The paradoxical thermodynamic basis for the interaction of ethylene glycol, glycine, and sarcosine chains with bovine carbonic anhydrase II: an unexpected manifestation of enthalpy/entropy compensation.

This paper describes a systematic study of the thermodynamics of association of bovine carbonic anhydrase II (BCA) and para-substituted benzenesulfonamides with chains of oligoglycine, oligosarcosine, and oligoethylene glycol of lengths of one to five residues. For all three of these series of ligands, the enthalpy of binding became less favorable, and the entropy less unfavorable, as the chain length of the ligands increased. The dependence on chain length of the enthalpy was almost perfectly compensated by that of the entropy; this compensation resulted in dissociation constants that were independent of chain length for the three series of ligands.
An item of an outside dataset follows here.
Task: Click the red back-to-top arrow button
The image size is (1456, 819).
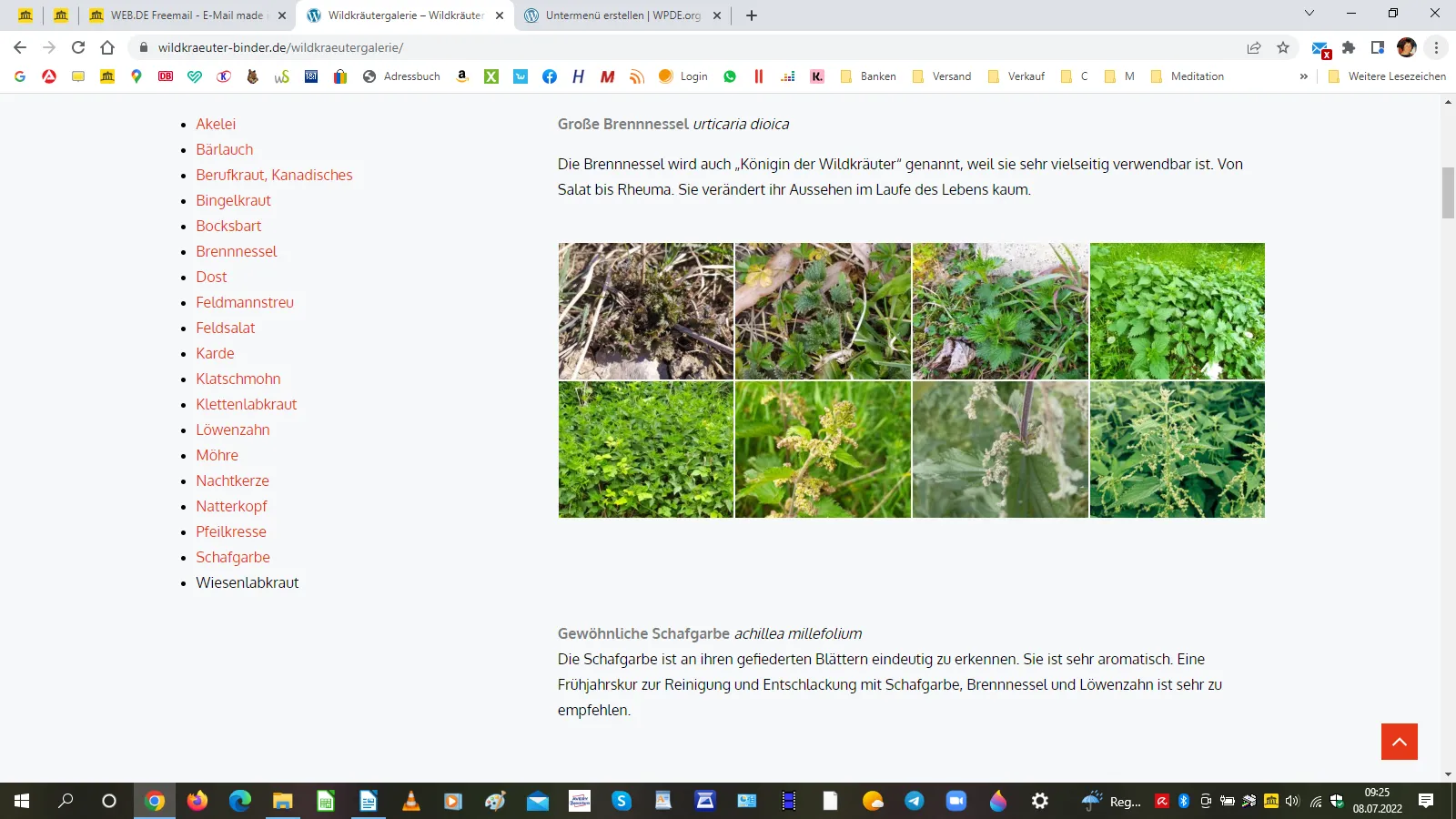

Changes in heat capacity were independent of chain length for the three series and revealed that the amount of molecular surface area buried upon protein-ligand complexation did not increase with increasing chain length. Taken together, these data refute a model in which the chains of the ligands interact hydrophobically with the surface of BCA. To explain the data, a model is proposed based on decreasing "tightness" of the protein-ligand interface as the chain length of the ligand increases. This decreasing tightness, as the chain length increases, is reflected in a less favorable enthalpy (due to fewer van der Waals contacts) and a less unfavorable entropy (due to greater mobility of the chain) of binding for ligands with long chains than for those with short chains. Thus, this study demonstrates a surprising example of enthalpy/entropy compensation in a well-defined system. Understanding this compensation is integral to the rational design of high-affinity ligands for proteins.